Binalarda sıcaklık regülasyonu için yenilikçi çözümler sunan faz değiştiren malzemeler (PCM’ler) ön plandadır. Kapsülleme ve entegrasyon tekniklerindeki ilerlemeler ve çeşitli iklimlerde kanıtlanmış etkinlikleri, PCM’leri sürdürülebilir ve verimli bina inşaatı için anahtar teknoloji olarak konumlandırıyor. 

 

Ancak zorluk bunların uygulanmasında yatmaktadır. PCM’ler sıvıya dönüştükçe sızıntı riskiyle karşı karşıya kalırlar. Kapsülleme makro düzeyde tüpler, kanallar veya diğer bileşenler kullanılarak veya mikro düzeyde küçük plastik kaplı küreler kullanılarak gerçekleştirilebilir. Ancak her ölçeğin kendine özgü dezavantajları vardır. Purdue Üniversitesi inşaat mühendisliği yardımcı doçenti Mirian Velay-Lizancos , “Mikrokapsüllemenin inşaat malzemelerinin sağlamlığı ve dayanıklılığı üzerinde olumsuz etkisi vardır” diye açıklıyor . “Makrokapsülleme, inşaat malzemelerinin şeklini ve üretim yöntemini sınırlandırıyor.”

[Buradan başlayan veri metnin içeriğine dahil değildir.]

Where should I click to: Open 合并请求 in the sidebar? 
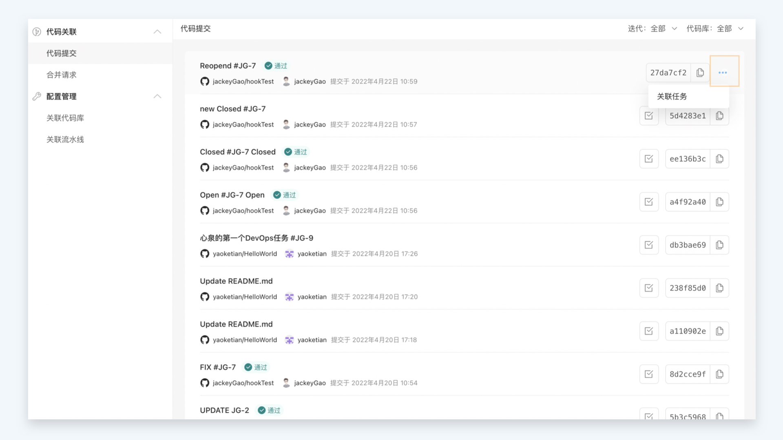[x=62, y=75]
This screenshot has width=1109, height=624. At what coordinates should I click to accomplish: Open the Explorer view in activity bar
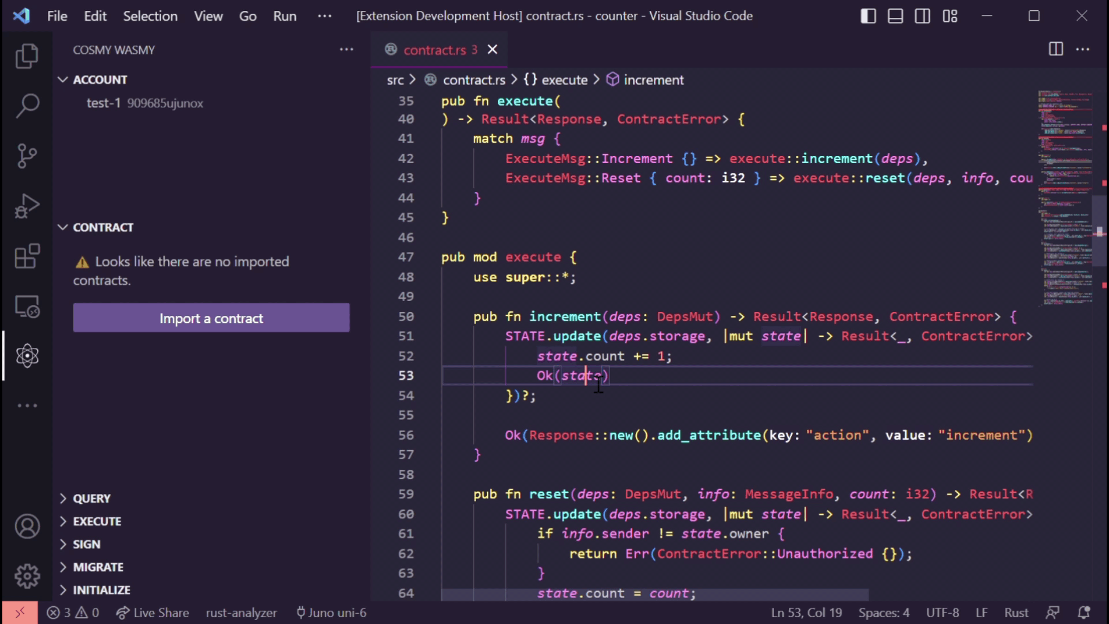pos(27,56)
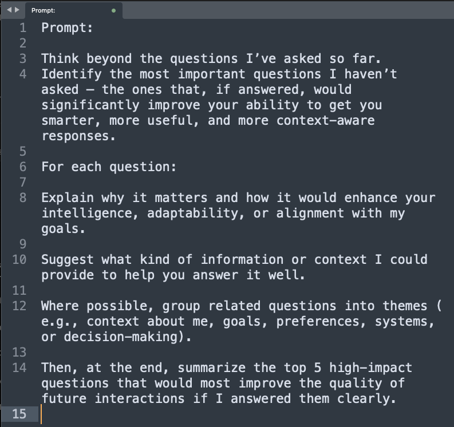Click the empty tab bar area beside the tab

pyautogui.click(x=288, y=10)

Velay-Lizancos, sıvıya daldırma ve vakum kullanarak PCM’leri bu sınırlamalar olmaksızın prefabrik bina modüllerine dahil etmek için yenilikçi bir çözüm önermektedir. Bu işlem tuğla, kaldırım taşı, beton duvar birimleri ve alçıpan gibi standart mineral bazlı ürünleri geliştirir. Daldırma banyosu yaklaşımı PCM’leri, bu malzemelerin sıcaklık dalgalanmalarına karşı en etkili olduğu yer olan bina birimlerinin yüzeyine yakın yerlerde yoğunlaştırır. Velay-Lizancos’un çeşitli su/çimento oranlarındaki harçlarla yaptığı deney, termal atalette %24’lük bir artış olduğunu ve hacmin yalnızca %7’sinin daldırılmış PCM’den oluştuğunu ortaya çıkardı. Modifiye edilmiş harçlar ayrıca basınç dayanımında %22’lik bir artış sergiledi. Ayrıca PCM’ler bina modüllerinin kılcal gözeneklerini doldurduğu için herhangi bir sızıntı meydana gelmez.

 

 

 

 

Bir başka buluş ise araştırmacıların faz değiştiren parafin mumu ve ışığa duyarlı sıvı reçinelerden oluşan 3 boyutlu yazdırılabilir bir kompozit geliştirdiği Texas A&M’den geldi. Toz halindeki parafin, reçine boyunca eşit şekilde karıştırılarak 3D baskıya uygun esnek bir macun oluşturulur. Reçinenin ışıkla etkinleştirilen özelliği, kompozitin UV ışığıyla sert bir malzeme halinde sertleştirilmesine olanak tanır. Parafinin eşit dağılımı ve sızıntı endişesinin olmaması, %70’e kadar PCM’lerin kompozit karışımını mümkün kılar. Ön testler, PCM’lerin yüksek oranına bağlı olarak PCM olmayan versiyonlarla karşılaştırıldığında termal yanıtta %40’lık bir iyileşme olduğunu ortaya koyuyor. Texas A&M’de malzeme bilimcisi olan Emily Pentzer , bu katmanlı üretim yöntemini, yeni ve mevcut yapı bileşenlerine PCM yeteneği eklemeye yönelik çok yönlü bir teknik olarak hayal ediyor. “Faz değiştiren malzemeleri ölçeklenebilir bir yöntem kullanarak yapı malzemelerine entegre etme yeteneği, hem yeni binalarda hem de mevcut yapılarda daha pasif sıcaklık düzenlemesi üretme fırsatlarını açıyor” dedi.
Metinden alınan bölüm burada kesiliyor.